I am Sean McCorkle’s Bruised Ego.
Anymore, you learn about bruises in comic books — all heavy cross-hatching and lilac purple contrasting American Red and Cornflower Blue. Children today never get a chance to know hurt. The woods are clear-cut. Toys are shatter proof and non-toxic. The playgrounds are low. Rounded. Cushioned.
Twenty years ago, you cut your hand open on an axe and ran a mile back home, and maybe you got stitched up.
Twenty years ago, nobody knew anything about game-planning for a fight. Men who all knew little pieces of fighting tactics — what would they know of strategy? To plan past the third haymaker was beyond many of them.

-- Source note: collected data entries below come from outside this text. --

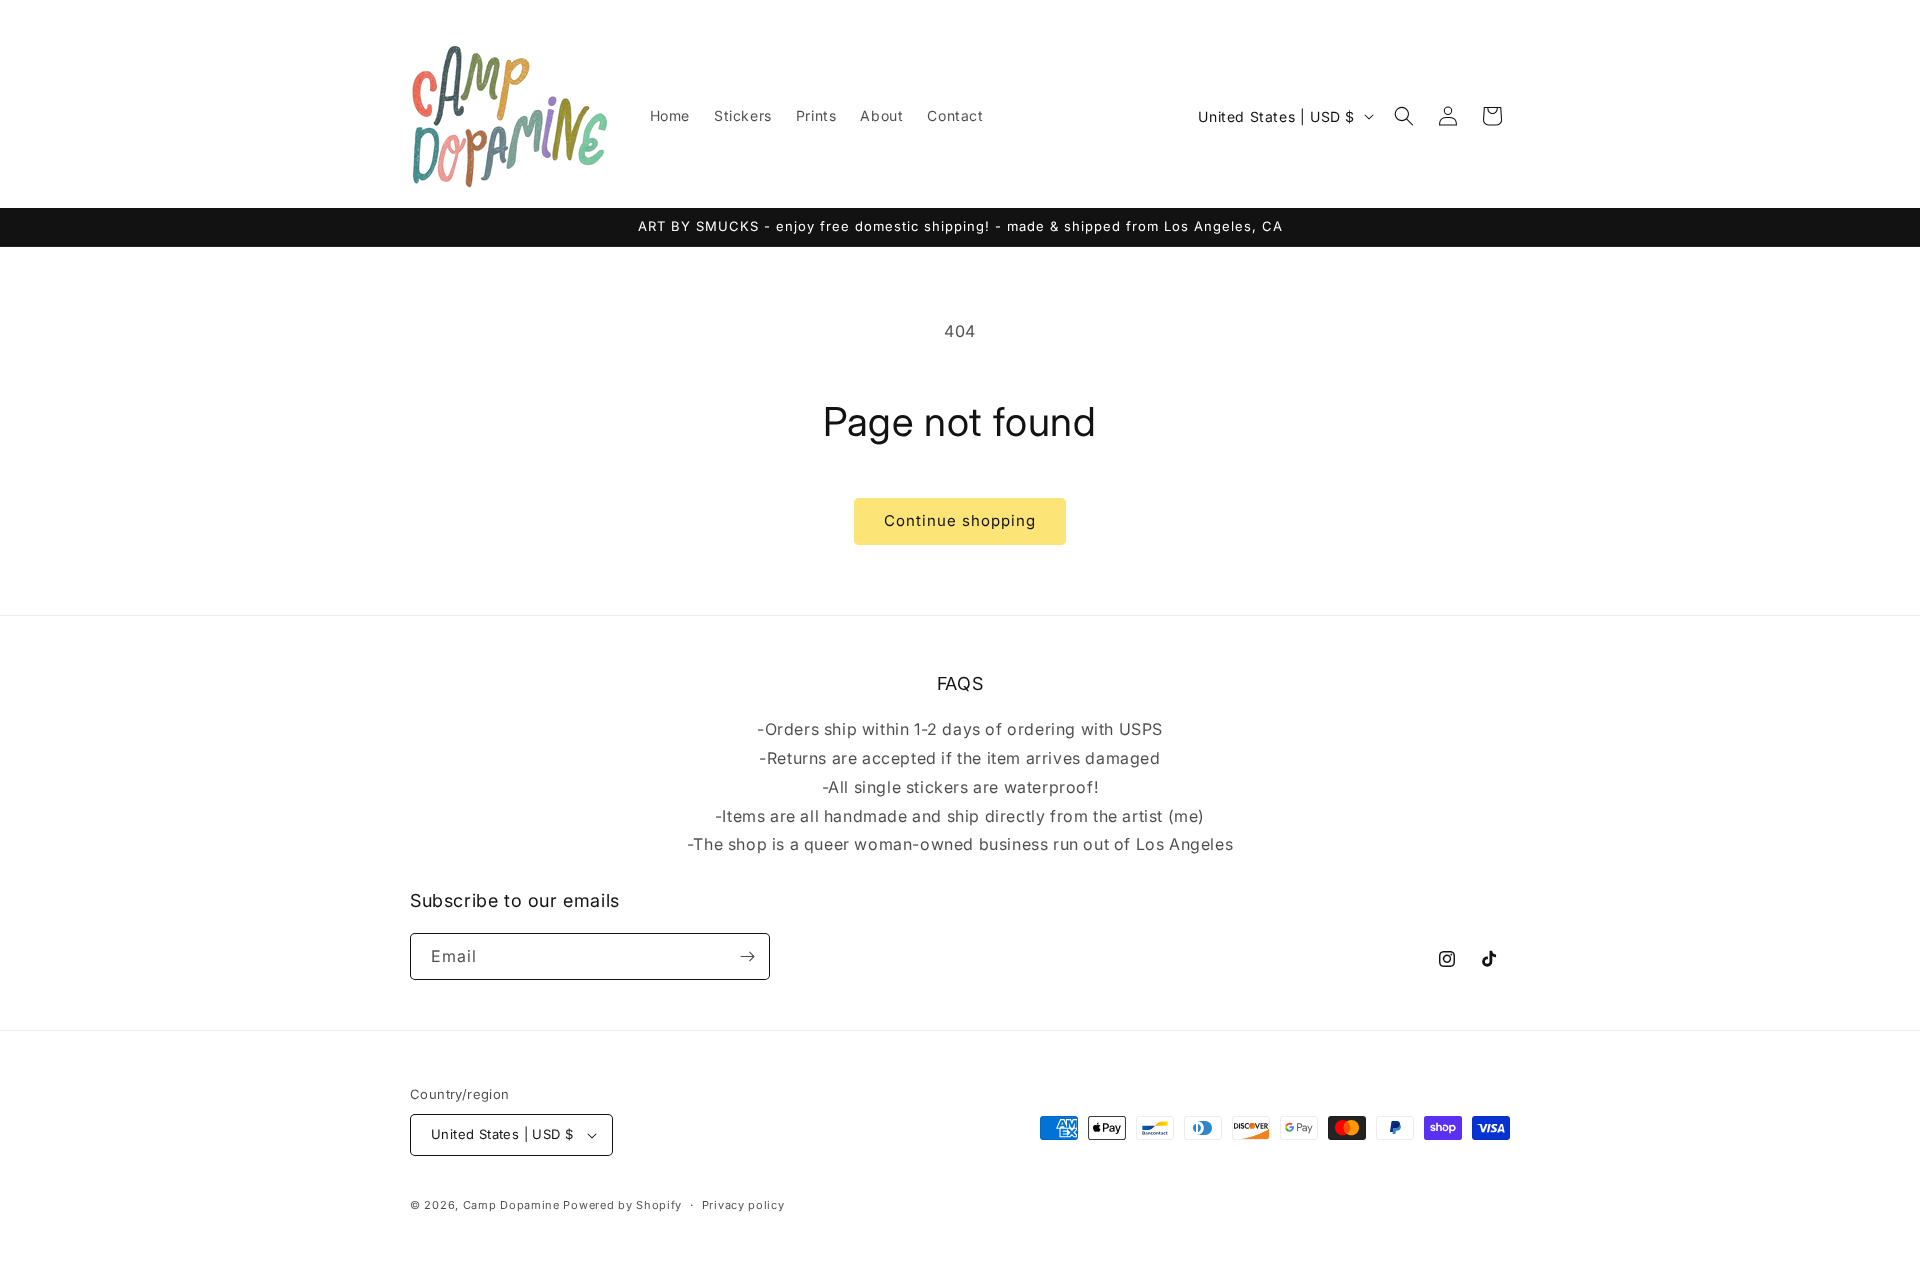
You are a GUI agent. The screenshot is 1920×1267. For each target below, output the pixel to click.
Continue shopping (960, 520)
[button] (1404, 116)
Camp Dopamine (511, 1205)
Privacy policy (743, 1205)
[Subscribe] (747, 956)
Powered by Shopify (622, 1205)
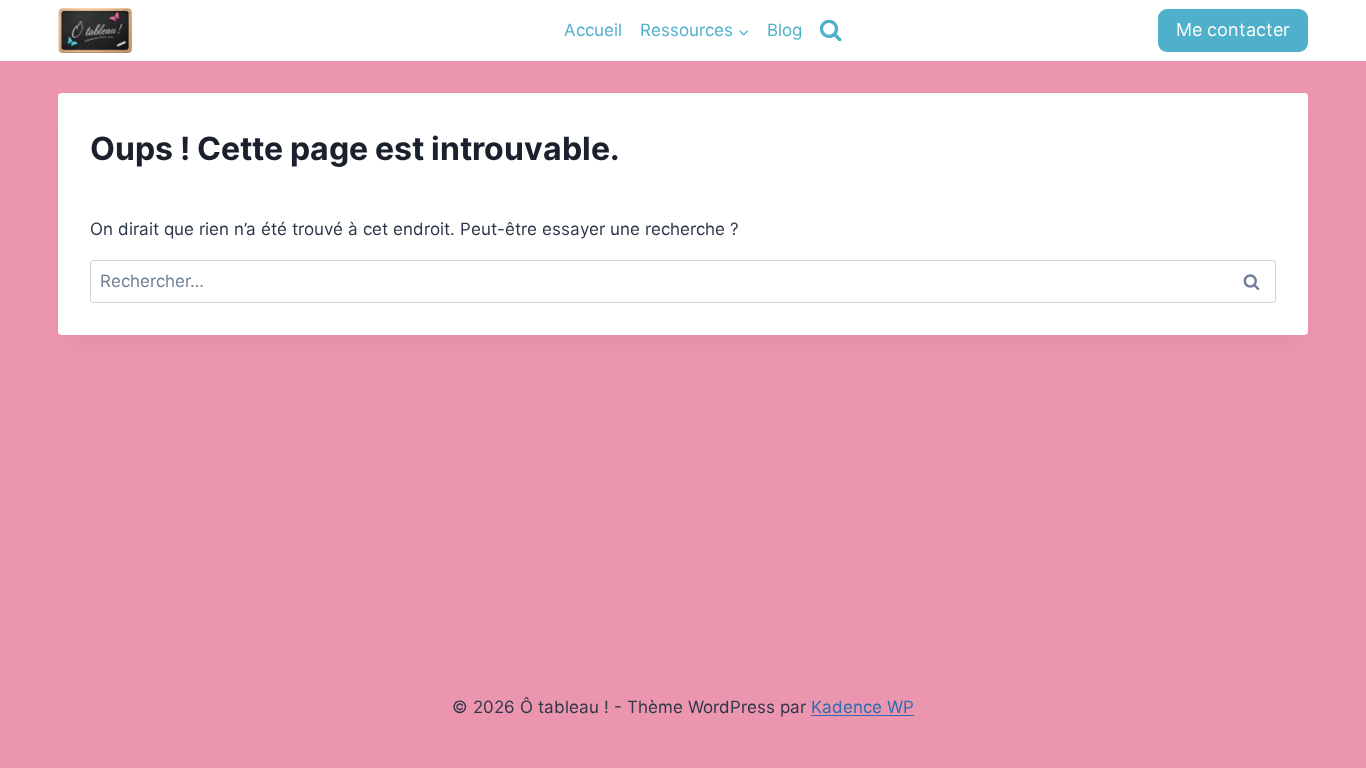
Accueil (593, 30)
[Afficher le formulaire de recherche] (830, 30)
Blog (784, 30)
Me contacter (1233, 29)
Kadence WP (862, 707)
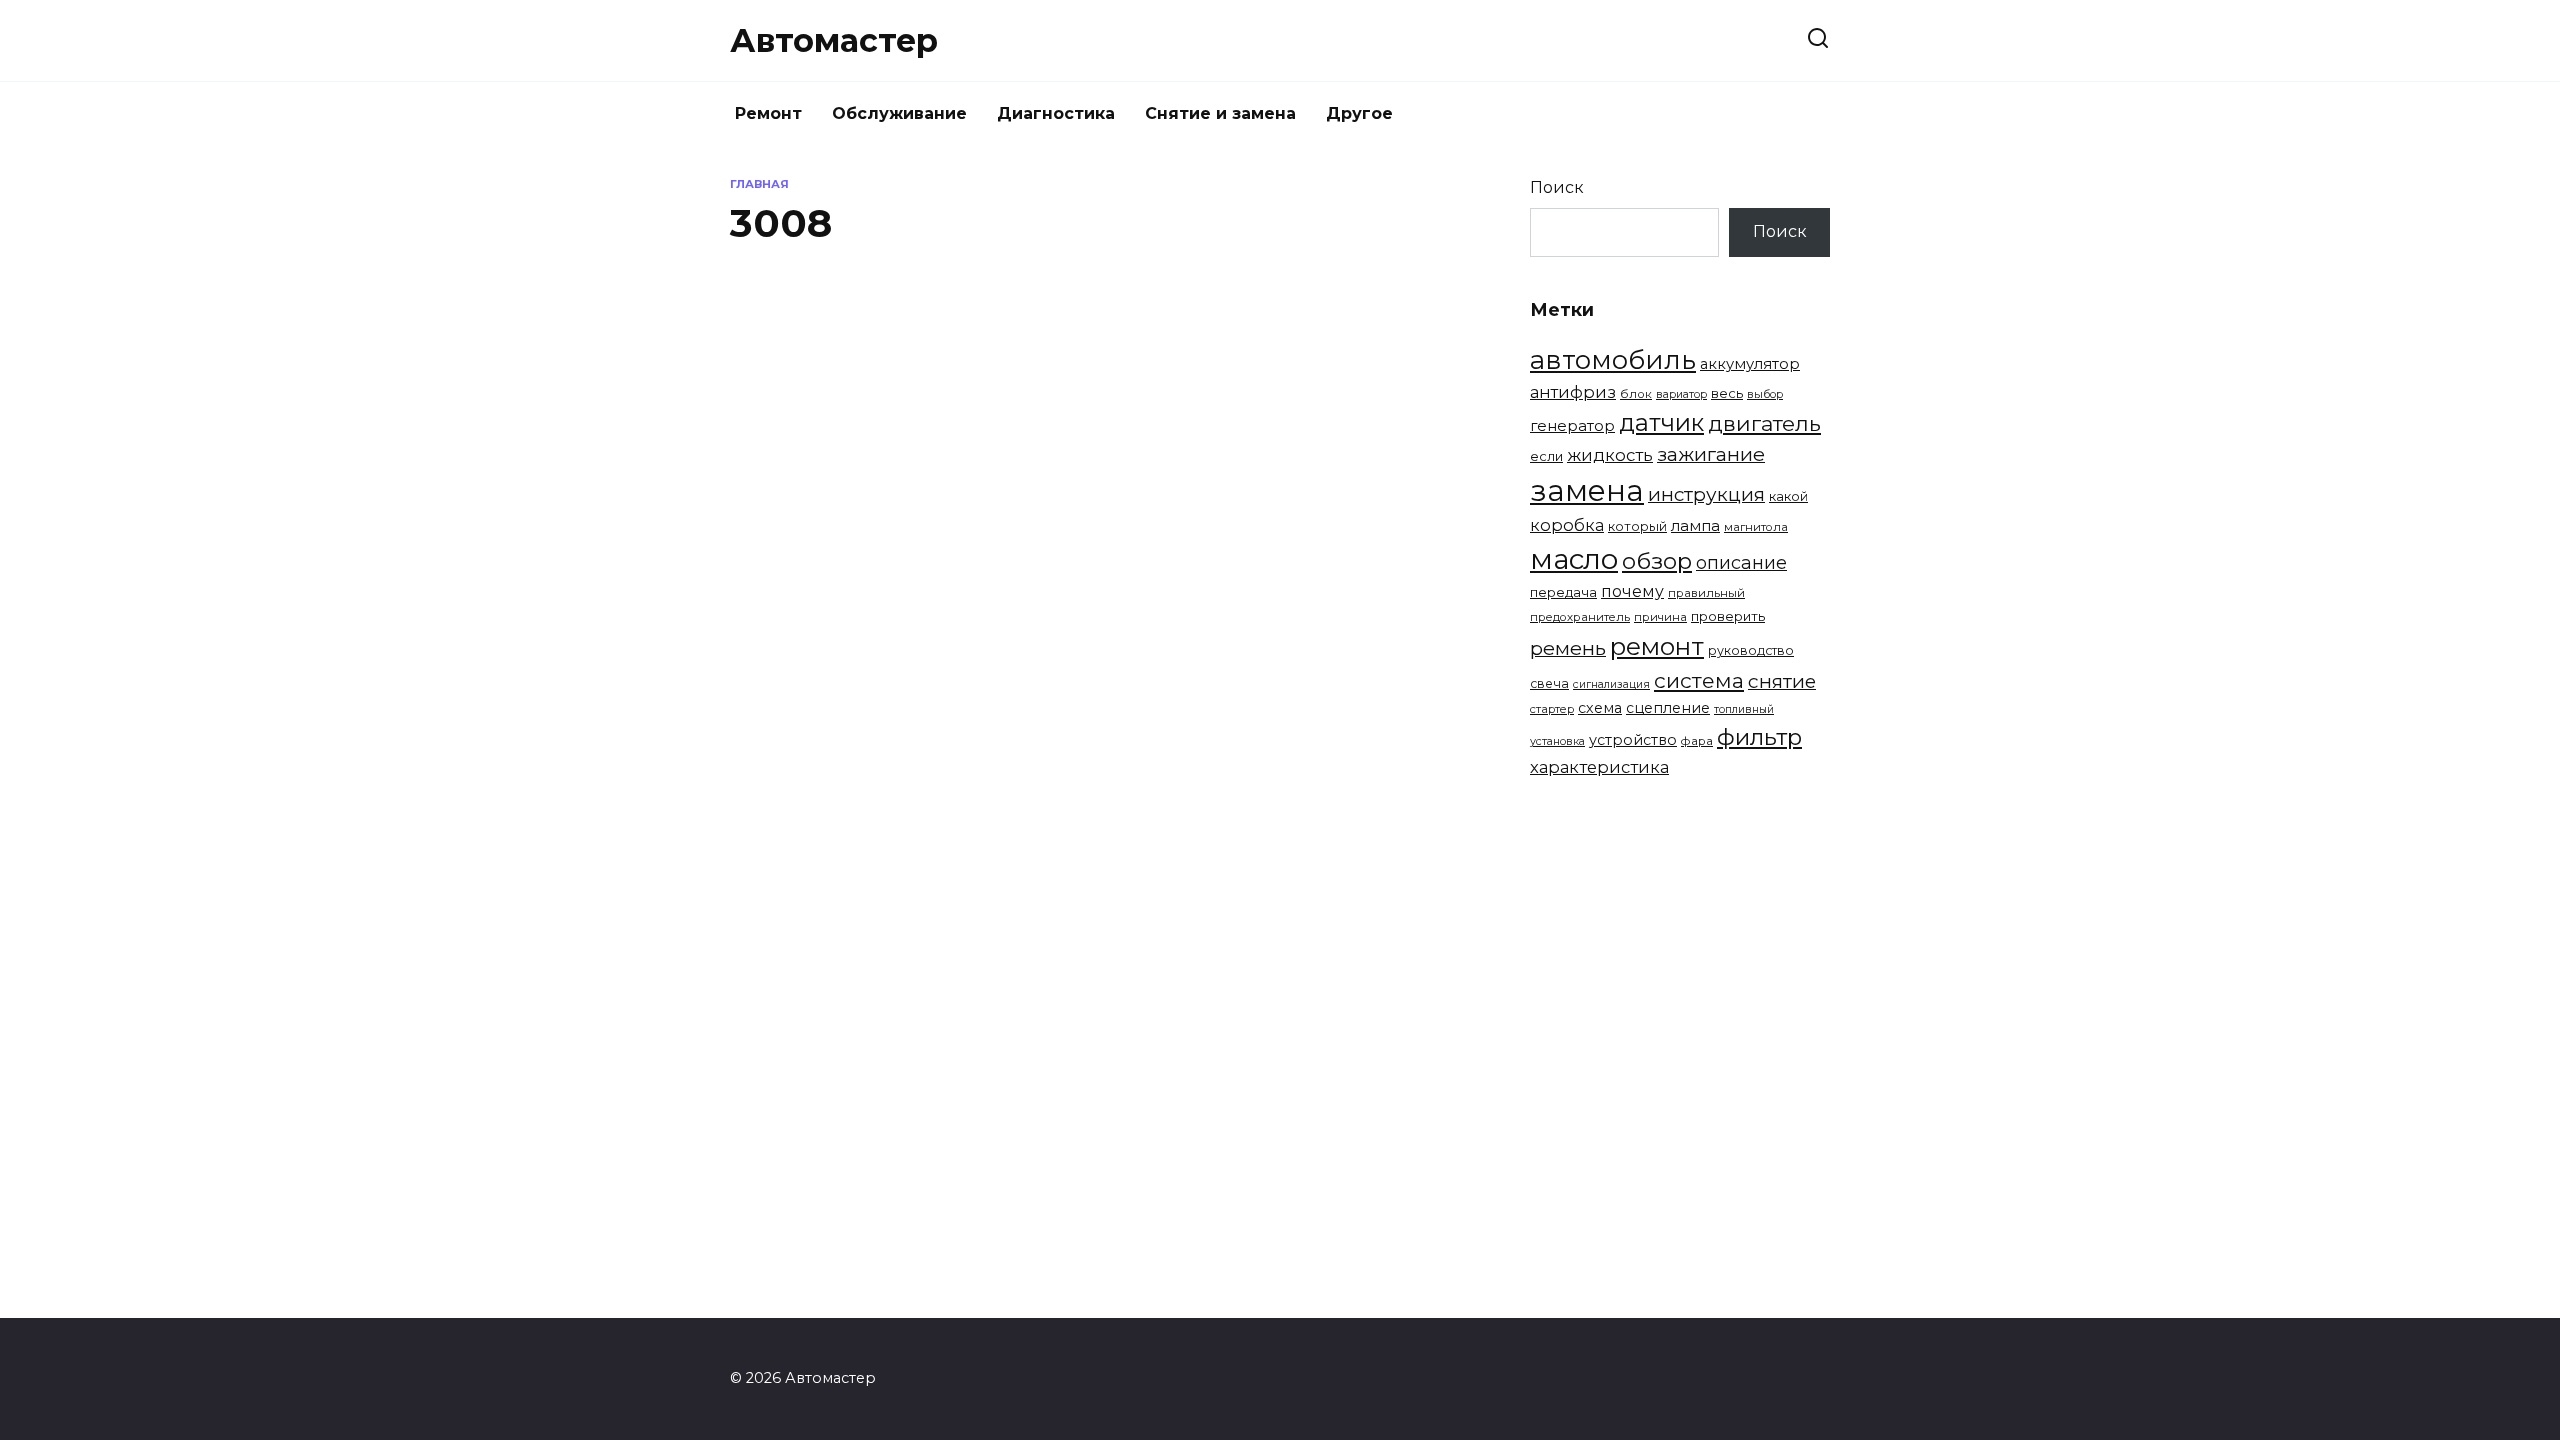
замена (1587, 490)
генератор (1572, 426)
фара (1697, 741)
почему (1632, 591)
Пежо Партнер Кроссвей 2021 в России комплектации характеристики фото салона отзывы (1275, 431)
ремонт (1657, 646)
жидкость (1610, 455)
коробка (1567, 525)
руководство (1751, 650)
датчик (1661, 422)
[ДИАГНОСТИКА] (897, 594)
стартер (1552, 709)
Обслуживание (899, 113)
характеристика (1599, 767)
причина (1660, 617)
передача (1563, 592)
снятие (1782, 681)
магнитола (1756, 527)
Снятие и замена (1220, 113)
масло (1574, 559)
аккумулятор (1750, 364)
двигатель (1764, 423)
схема (1600, 708)
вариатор (1681, 394)
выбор (1765, 394)
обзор (1657, 561)
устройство (1633, 740)
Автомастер (834, 40)
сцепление (1668, 708)
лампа (1695, 525)
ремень (1568, 648)
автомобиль (1613, 359)
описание (1741, 563)
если (1546, 456)
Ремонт (768, 113)
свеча (1549, 683)
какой (1788, 496)
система (1699, 680)
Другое (1359, 113)
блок (1636, 394)
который (1637, 526)
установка (1557, 741)
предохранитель (1580, 617)
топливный (1744, 709)
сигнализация (1611, 684)
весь (1727, 393)
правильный (1706, 593)
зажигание (1711, 454)
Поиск (1557, 187)
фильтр (1759, 737)
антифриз (1573, 392)
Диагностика (1056, 113)
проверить (1728, 616)
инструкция (1706, 494)
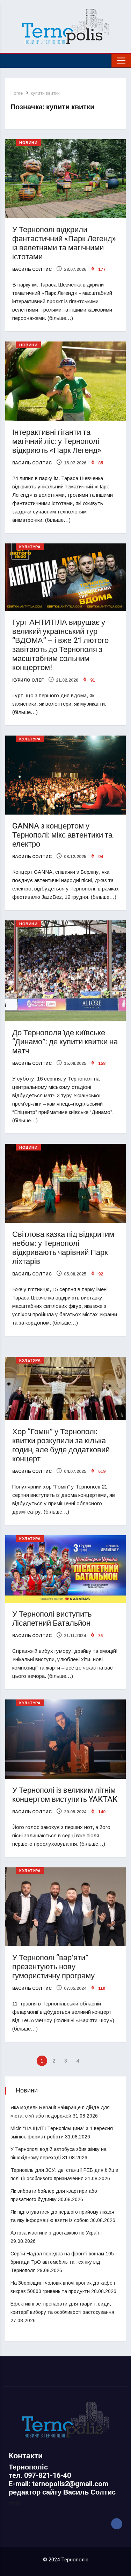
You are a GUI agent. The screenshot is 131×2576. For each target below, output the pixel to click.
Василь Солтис (32, 269)
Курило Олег (28, 680)
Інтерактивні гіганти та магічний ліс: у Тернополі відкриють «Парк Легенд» (56, 441)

Anymore, people fight like it’s some kind of job, like they’re trying to make money out of it. People who watch these fights, they talk like it’s some sort of highest form of competition with safety rules and scoring rules and “Octagon control”.
Not for nothing, but these guys don’t want to talk about how those early days were so special. How watching two walking slabs of beef hurl themselves at one another was like watching Wild Kingdom with people. Survival of the fittest. Kill or be killed. No one wants to talk about the boner they get for names like Paul Herrera, Steve Nelmark, Jeremy Bullock.